╭─ SOURCE DOCUMENT
Hi, my name is Janne Amunét. Born in Finland, but raised internationally, I take pride in having a Scandinavian aesthetic to my images, but as a lover of stories, crafting stunning pictures always takes second seat to what the story at hand is. I am a lover of story, light and shadow – mostly in that order. The world is full of pretty pictures, but it’s the picture that tells the story that really matters. Whatever the medium, I’ll always go the extra mile to tell the story.
Name: Janne Amunét, 31.
Currently based in: Helsinki, Finland.
Language(s) spoken: English, Finnish, Swedish.
Occupation: Director, DoP & Creative @ Kauas Creative.
How did you get started in our industry? I fell into filmmaking almost accidentally through photography and music. At the time I was interning at a record company as an A&R assistant, and one of my duties was helping with the visuals for bands. I produced a few music videos, helping with their concepts and so on, but did not get seriously involved until I accidentally ended up at the launch event of the Canon 5D mark II. I basically went there only for the free food, but after seeing what the camera was capable of in terms of video, I convinced my boss to buy one. My brother and I went out and shot a music video on the camera and, just a few weeks after the camera’s European launch, we had our first video on MTV. So most likely I may have the credits to have gotten the first DSLR music video on MTV :)
Since then it’s been a whirlwind ride of photography to film, a few features, a few documentaries, and lots of advertisements.
╰─
╭─ ROWS
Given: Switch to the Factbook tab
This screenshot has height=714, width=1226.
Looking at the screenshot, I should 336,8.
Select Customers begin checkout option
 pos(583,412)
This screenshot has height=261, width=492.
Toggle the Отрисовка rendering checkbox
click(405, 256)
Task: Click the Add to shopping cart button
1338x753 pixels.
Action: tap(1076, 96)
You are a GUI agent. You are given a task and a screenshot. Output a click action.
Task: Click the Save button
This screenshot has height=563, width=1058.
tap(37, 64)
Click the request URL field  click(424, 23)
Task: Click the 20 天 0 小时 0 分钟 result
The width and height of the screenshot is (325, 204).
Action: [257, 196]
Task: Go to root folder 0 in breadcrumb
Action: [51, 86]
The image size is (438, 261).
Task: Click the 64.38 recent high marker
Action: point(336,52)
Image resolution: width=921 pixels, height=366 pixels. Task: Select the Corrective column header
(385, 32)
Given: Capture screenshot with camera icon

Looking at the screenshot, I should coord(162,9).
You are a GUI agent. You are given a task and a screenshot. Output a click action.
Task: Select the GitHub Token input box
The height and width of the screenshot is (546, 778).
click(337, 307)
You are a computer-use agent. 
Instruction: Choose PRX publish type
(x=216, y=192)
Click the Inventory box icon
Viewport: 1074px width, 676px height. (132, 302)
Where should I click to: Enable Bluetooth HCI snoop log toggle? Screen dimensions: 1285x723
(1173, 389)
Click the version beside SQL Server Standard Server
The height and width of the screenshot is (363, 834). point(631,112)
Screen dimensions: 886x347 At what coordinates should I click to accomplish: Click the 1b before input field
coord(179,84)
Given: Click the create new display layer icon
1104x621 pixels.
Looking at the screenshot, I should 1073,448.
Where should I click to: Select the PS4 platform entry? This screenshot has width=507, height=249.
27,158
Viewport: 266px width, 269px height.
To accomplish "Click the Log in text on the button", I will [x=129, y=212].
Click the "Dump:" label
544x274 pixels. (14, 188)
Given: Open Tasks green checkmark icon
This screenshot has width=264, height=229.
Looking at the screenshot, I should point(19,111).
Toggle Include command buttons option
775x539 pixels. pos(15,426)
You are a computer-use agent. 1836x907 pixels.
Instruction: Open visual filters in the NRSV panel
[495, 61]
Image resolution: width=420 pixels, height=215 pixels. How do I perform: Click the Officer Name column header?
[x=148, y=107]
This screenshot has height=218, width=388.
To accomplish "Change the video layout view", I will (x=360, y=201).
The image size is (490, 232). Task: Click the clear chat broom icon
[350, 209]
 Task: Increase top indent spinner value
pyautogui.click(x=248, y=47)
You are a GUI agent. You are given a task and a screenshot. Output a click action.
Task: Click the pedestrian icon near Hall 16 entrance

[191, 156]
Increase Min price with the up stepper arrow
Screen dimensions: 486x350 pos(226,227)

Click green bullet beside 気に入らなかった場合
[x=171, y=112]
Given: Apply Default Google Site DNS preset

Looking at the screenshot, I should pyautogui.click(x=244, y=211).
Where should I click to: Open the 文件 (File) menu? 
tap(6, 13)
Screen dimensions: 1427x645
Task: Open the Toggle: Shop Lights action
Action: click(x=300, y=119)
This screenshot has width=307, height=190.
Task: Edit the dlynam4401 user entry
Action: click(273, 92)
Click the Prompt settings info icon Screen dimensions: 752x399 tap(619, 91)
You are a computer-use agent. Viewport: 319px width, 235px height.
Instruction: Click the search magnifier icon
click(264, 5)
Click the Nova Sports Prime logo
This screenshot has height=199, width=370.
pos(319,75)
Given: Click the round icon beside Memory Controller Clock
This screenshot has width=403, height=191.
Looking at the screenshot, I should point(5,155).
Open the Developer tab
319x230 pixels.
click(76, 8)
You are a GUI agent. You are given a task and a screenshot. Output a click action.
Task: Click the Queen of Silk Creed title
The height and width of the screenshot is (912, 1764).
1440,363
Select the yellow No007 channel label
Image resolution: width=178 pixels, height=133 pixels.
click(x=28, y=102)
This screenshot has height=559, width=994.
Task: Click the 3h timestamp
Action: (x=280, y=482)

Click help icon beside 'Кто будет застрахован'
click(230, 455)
╰─
* _DIRECTION A_
In the filmmaker profile, what event did the narrator attend that led to serious involvement in filmmaking?
* _DIRECTION B_
Pick up the filmmaker profile after its final sentence and write what comes next.

* _OUTPUT A_
The launch event of the Canon 5D mark II.

* _OUTPUT B_
Current assignments: My current assignments are centered around the brand videos of a few top Finnish tech startups, directing commercials for design brands and working on a new short film with my brother Samu Amunét
What types of productions do you mostly shoot? I’ve somehow gotten into a place where I do a lot of visual-based voiceover work for mid-sized brands both in and out of Finland. What usually ties the productions together is a need for a defined rawness that’s characteristic of my brother’s work and mine. They jokingly call us the Batman of the industry because we literally rise out of the dark…
What is your dream assignment / job in our industry and what are you really passionate about? I’m passionate about stories of normal people overcoming extreme obstacles to bring justice to a situation in an otherwise unjust world. My dream jobs are the ones where I get to speak life into the heart of viewers when they are in a dark place. To be able to do the kind of job where someone watches your work and in their dark place they can see or remember it, know that they are not alone and rise out stronger, that is the work I love doing.
In the work that you are presenting us, now that it is done, what would you have done differently throughout the production? I would have wanted more time for location scouting and the chance to use more natural light for shooting the grownup scenes. This was a bare-bones crew with my brother and I directing, me DPing, plus a gaffer, a make-up artist and our producer. In the morning with the kids, it was just my brother and I shooting, meaning we together were the directors, DPs, smoke machine technicians, gaffers and FX guys, all in one. It was a crazy shoot but it went well, hugely thanks to the technology behind the Olympus OM-D E-M1 Mark II, which allowed us to shoot so light and fast.
We were very hurried in production and had to shoot this right after thanksgiving weekend in Atlanta, which made finding actors, location permits and scouting downright impossible. We were supremely blessed to have a great local producer from Pull Spark help out on this impossible task, securing us the actors and a few locations we needed.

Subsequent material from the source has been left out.